Typically, the parties can split the asset in half, or one party can buy out the other’s interest in the property.
If the parties cannot agree to who should get which piece of property, the court will implement a division. Unlike marital property, the law does not automatically presume that the property is equally owned.
Courts will undertake a process known as "quantum meruit" to determine if an asset should be divided based on the efforts made by the parties. Courts will look at how much each party contributed towards the purchase or maintenance of the property. Often , if one party made significant contributions over others, whether because of their higher income, greater financial contributions, or their ability to do more labor, the court will find that the more active partner should retain the property if the other party is compensated for their efforts.
If the property was purchased by both parties and sufficient funds are available, the parties are generally directed to sell the property and split the proceeds in some fashion. If one party is unwilling to sell or if the sale is impractical (because of the current market, emotional attachments, etc.) the court may grant the requesting party exclusive possession of the property or allow the unwilling party to buy out the other individual’s interest.

Child Custody and Support for Unmarried Moms and Dads

When a married couple files for divorce, Georgia law guides child custody and child support as part of the dissolution of marriage. But when an unmarried couple has a child or children then separates, they sometimes have a much tougher road to travel with child custody, child support and visitation with their children.
In these cases it’s necessary for the court to determine not only which parent has the right to custody of the child or children, but also to make determinations regarding legal custody, physical custody of the child or children, joint custody, visitation, child support, health insurance, who claims the child or children on federal taxes, and a plan for return of the child or children to school when the parents live in separate areas.
The emotional impact on the child or children subjected to a divorce proceeding is sometimes overwhelming.

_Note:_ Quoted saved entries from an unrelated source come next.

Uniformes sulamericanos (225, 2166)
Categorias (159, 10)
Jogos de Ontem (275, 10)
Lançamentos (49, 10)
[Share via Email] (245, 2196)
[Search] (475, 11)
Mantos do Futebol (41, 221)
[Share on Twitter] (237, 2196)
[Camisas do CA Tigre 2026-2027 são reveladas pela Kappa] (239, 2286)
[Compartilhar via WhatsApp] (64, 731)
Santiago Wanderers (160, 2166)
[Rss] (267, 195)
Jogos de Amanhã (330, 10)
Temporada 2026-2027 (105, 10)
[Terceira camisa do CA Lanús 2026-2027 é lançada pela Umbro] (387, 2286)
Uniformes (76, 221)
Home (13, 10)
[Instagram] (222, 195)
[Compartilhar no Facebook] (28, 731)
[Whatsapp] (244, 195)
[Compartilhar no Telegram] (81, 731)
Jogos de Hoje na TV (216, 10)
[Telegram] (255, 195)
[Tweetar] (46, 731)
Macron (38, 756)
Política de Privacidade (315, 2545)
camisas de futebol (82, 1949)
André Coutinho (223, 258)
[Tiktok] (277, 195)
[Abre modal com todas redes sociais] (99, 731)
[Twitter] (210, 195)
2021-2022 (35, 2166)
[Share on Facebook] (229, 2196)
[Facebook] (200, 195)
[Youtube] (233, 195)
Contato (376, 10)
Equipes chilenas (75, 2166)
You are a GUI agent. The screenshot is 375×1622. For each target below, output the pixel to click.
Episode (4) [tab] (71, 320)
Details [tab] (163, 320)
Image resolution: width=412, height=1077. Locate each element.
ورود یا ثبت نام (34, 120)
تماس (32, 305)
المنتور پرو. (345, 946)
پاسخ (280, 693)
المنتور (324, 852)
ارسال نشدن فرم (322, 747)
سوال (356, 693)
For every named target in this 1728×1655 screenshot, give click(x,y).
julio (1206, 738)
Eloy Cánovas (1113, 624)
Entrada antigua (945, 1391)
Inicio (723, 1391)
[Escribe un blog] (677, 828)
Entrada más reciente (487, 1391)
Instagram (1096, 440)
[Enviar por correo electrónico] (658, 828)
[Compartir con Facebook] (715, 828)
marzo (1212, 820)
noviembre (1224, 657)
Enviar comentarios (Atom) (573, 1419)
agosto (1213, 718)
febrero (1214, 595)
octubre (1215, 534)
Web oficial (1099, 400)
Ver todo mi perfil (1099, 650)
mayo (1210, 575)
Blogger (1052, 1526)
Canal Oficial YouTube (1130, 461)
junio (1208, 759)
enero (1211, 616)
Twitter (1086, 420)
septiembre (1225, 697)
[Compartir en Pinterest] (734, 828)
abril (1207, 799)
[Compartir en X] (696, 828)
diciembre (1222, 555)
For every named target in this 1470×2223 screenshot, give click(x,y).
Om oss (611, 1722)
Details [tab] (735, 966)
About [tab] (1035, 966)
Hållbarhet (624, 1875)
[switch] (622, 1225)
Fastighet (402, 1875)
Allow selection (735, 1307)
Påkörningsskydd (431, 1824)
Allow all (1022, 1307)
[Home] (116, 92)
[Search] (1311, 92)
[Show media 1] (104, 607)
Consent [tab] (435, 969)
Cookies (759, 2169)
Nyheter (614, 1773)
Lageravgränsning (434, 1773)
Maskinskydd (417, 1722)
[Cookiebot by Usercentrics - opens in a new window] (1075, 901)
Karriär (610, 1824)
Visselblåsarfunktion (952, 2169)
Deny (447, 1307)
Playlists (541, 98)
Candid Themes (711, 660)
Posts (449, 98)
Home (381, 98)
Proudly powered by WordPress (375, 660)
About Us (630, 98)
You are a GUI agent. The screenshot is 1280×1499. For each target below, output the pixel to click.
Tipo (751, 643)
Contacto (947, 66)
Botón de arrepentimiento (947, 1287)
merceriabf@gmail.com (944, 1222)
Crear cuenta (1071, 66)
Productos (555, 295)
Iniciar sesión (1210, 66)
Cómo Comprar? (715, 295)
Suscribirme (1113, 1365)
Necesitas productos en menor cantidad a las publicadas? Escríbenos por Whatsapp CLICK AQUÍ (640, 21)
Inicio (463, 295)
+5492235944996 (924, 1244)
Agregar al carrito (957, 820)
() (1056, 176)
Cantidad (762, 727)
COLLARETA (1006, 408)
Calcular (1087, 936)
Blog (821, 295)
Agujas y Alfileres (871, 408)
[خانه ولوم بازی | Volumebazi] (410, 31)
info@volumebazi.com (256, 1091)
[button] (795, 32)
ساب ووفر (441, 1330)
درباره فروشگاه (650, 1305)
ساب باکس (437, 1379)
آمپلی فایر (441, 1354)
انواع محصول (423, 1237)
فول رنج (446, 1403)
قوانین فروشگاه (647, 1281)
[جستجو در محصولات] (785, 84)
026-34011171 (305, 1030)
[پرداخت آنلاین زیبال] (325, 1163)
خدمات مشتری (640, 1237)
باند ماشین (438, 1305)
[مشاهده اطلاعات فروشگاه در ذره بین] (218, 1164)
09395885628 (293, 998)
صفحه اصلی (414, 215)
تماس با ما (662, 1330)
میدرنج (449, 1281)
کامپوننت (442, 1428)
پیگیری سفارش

In many cases, children state "why didn’t you just get a divorce and marry someone else?" or "can’t we just live together?" When an unmarried couple separates, the same questions often arise from the children. Because the parents are unmarried, the emotional effects of trial and legal fees associated with custody and support and the parents’ conflicting and emotional desires regarding joint physical custody and joint legal custody can be devastating to all parties concerned particularly in light of the new A.C.G.A. §19-7-1.2.
Pursuant to A.C.G.A. §19-7-1.2(b) in Georgia, when a child is born to an unmarried woman, and if the identity of the father is unknown, the mother can file for modification for child support to enforce child support against the State of Georgia. If the identity of the father is known then the mother must file for contempt for child support for the period the parents lived together while keeping the child or children. The mother should then seek modification for child support for future support and joint legal custody. The parent who files for child support is encouraged to seek child support from the Georgia Department of Family and Children Services, Child Support Enforcement as a plaintiff. The program is free, however, the drawback is that the agency litigation lawyers with the Department do not provide advice to parents on how to maximize or minimize their child support payments or what other remedies they might have available to them to protect their rights concerning their children.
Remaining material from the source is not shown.